═════ RECORDS FOR THIS TASK ═════

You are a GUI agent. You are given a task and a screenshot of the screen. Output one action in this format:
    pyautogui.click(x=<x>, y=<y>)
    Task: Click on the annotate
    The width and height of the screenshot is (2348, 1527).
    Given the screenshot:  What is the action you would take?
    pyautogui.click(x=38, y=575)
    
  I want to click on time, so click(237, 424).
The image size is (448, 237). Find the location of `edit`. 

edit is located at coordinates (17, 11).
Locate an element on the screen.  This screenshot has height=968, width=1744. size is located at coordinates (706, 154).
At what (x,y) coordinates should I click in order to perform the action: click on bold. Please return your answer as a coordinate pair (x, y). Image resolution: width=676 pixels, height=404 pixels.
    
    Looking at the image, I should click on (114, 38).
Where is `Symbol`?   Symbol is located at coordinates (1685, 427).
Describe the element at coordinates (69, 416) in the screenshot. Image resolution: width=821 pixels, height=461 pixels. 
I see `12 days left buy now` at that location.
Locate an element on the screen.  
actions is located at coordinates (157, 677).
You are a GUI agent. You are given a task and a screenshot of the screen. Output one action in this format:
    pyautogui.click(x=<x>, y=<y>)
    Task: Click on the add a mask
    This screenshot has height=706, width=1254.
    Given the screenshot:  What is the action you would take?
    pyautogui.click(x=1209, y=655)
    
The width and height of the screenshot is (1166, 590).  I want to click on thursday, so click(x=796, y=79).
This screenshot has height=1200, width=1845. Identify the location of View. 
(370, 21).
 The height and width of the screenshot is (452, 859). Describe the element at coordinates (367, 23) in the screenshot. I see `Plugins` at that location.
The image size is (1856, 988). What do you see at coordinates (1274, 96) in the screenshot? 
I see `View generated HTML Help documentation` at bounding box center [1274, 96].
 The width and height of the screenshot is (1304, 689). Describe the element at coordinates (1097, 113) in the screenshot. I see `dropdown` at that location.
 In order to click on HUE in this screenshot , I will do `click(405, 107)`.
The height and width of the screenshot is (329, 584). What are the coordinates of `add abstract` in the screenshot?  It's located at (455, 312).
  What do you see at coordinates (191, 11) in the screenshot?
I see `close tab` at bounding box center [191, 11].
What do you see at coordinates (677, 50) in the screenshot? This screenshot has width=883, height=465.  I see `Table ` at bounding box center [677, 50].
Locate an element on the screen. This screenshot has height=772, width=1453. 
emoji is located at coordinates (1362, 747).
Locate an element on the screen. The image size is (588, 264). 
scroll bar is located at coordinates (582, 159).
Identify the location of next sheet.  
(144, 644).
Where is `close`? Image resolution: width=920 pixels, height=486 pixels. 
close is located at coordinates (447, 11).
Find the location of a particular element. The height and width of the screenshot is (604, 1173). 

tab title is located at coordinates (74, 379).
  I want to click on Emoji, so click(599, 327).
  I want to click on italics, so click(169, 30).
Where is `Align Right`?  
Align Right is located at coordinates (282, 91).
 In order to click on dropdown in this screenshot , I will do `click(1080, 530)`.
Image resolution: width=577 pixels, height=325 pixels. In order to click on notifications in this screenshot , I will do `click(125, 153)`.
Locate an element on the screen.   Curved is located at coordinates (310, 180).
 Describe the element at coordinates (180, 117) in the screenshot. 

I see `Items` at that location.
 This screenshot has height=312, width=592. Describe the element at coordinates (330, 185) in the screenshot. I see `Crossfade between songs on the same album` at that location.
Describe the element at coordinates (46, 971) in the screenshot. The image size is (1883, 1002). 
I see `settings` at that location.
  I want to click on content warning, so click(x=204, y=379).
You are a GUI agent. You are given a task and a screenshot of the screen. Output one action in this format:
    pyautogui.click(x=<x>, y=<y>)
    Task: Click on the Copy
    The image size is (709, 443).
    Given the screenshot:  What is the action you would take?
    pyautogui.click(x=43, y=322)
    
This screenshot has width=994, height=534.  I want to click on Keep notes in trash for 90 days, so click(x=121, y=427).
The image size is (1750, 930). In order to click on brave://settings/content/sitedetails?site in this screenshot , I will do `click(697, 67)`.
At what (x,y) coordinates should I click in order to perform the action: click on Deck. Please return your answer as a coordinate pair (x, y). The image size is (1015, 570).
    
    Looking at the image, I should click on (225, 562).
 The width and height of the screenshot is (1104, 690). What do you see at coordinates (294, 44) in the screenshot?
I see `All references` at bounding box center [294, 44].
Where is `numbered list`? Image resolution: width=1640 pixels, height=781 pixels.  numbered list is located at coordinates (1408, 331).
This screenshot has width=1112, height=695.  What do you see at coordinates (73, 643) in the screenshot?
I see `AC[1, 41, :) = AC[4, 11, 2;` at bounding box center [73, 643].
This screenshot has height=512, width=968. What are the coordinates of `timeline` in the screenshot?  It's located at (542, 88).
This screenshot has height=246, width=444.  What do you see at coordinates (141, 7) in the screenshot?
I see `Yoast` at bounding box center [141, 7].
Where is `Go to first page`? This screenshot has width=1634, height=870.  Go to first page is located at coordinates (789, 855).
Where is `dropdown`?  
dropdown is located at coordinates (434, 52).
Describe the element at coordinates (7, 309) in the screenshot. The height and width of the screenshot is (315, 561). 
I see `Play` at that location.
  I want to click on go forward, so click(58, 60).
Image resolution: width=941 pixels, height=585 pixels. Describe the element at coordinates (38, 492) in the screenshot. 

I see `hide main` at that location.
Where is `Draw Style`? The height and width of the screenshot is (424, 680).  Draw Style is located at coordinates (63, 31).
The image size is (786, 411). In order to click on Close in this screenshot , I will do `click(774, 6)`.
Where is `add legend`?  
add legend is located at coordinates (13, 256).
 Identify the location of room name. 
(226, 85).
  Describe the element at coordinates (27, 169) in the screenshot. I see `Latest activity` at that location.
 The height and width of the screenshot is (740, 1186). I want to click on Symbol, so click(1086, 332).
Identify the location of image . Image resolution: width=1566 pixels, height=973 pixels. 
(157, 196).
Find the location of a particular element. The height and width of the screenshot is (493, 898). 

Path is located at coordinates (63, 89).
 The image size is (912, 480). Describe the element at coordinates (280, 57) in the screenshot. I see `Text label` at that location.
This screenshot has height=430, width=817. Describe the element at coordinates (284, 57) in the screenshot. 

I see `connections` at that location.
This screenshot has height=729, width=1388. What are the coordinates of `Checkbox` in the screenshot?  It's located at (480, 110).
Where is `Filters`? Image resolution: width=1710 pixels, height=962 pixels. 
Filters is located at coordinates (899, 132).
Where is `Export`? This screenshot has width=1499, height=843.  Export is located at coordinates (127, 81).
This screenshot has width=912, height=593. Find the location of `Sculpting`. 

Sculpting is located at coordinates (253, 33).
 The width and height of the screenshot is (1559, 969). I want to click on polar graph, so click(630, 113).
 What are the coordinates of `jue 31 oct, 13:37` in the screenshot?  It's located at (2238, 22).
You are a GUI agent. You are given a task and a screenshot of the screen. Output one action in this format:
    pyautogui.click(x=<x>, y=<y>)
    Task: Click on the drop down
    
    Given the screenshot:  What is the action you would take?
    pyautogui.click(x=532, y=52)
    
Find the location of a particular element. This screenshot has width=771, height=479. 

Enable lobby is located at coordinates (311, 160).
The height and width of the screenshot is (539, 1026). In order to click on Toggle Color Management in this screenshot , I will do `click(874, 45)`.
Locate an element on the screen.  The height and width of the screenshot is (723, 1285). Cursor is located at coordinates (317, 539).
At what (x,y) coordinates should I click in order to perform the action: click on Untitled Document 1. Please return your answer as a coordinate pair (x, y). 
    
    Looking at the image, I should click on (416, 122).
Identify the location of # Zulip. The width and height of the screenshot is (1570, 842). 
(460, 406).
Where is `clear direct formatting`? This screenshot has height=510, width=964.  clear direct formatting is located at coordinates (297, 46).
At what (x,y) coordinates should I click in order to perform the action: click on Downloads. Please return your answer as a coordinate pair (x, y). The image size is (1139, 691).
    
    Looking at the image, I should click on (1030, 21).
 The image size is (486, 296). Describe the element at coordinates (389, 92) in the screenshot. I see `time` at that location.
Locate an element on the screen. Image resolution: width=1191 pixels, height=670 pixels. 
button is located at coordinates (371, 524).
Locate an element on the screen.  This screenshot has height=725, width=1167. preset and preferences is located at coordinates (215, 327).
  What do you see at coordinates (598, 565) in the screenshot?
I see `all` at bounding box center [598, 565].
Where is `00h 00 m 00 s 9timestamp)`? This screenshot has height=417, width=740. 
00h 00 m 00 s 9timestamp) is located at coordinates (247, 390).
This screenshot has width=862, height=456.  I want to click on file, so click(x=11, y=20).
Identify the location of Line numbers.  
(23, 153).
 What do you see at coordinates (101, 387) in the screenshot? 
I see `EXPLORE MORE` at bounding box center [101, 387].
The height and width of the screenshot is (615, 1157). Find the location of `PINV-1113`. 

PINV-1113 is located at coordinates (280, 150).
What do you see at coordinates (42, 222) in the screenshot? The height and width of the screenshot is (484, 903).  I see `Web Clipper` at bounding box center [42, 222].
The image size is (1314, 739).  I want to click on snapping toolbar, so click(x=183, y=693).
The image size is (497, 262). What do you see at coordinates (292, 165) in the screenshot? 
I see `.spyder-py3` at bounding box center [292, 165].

═════

**SET EXERCISE**
Copy the lines above unchanged, from the line containing "pixels, height=404 pixels." up to and including the line containing "days left buy".

**ANSWER FOR THE TASK**
At what (x,y) coordinates should I click in order to perform the action: click on bold. Please return your answer as a coordinate pair (x, y). Image resolution: width=676 pixels, height=404 pixels.
    
    Looking at the image, I should click on (114, 38).
Where is `Symbol`?   Symbol is located at coordinates (1685, 427).
Describe the element at coordinates (69, 416) in the screenshot. Image resolution: width=821 pixels, height=461 pixels. 
I see `12 days left buy now` at that location.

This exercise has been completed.